私が住んでいるアメリカのコロラドは一年で300日以上晴れの日があるという。真夏は40度を軽く超える日もあるが、乾燥しているので日陰に入ると涼しいそよ風が心地よく、夜は肌寒く、クーラーを稼働させる日は数えるほどしかない。木々の間から差す太陽の光はまぶしく、今日も鳥のさえずりは心地よい。

6月5日に誕生日を迎えた。昨年、7月にステージ3の癌が分かり、10か月に及んだ【癌治療3点セット(抗がん剤治療、放射線治療、手術)】を終えて迎えた47歳は「ああ、よくここまできたな」とちょっと感慨深い。抗がん剤の副作用である手足の痺れもまだあるし、そのせいか、大好きだった料理も裁縫も全くする気になれないけれど、でも、生きて娘の成長を見守れるのは誇らしいし、私の代わりに夫が食事を作ってくれるし、どこかの誰かに感謝したい気持ちにすらなる。癌にならなければ当たり前だった毎日がまぶしすぎて、病気になってよかったとすら思う。

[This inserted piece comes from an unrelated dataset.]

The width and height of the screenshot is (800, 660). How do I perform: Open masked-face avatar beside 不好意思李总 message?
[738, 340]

 でも、お腹がいたくなると胃に転移したかなと不安になるし、頭痛があれば脳転移があるかなと真っ先に考える。不安で眠れない夜がたくさんある。がん治療三点セットを終了して「癌サバイバーマニュアル」という卒業証書のようなものを医者からもらっても、月に一度の注射と毎日の飲み薬、血液検査は月に一度5年間しなくちゃいけないし、検査をするたびに結果を見るときにそれなりの覚悟がいる。数々の薬の副作用とも一生付き合っていかないといけないことにも苛立たしいこともある。

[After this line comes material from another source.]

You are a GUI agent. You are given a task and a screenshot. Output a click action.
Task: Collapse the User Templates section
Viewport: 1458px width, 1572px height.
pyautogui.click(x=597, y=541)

…だけど、それは生きているという証ともいえる。再発や転移が怖くて日々を過ごすのも、病気を通して得られた感謝の気持ちも、生きているからこそ持てるもの。癌で亡くなった方がいる中で、今、私は生かされている。家族に悲しい思いをさせずにすんでいる。それならば、今、目いっぱい死を怖がって、今日という日を無事に終えられたことを目いっぱい感謝していこうと思う。

今年の娘からのプレゼントには包丁を使わなくてもスライスできるキッチングッズが入っていた。日本渡航禁止令が出てしまって今年も帰国ができない私の為にお小遣いをつかって買ってくれたヨックモックも。彼女の優しさに今日も泣けてくる。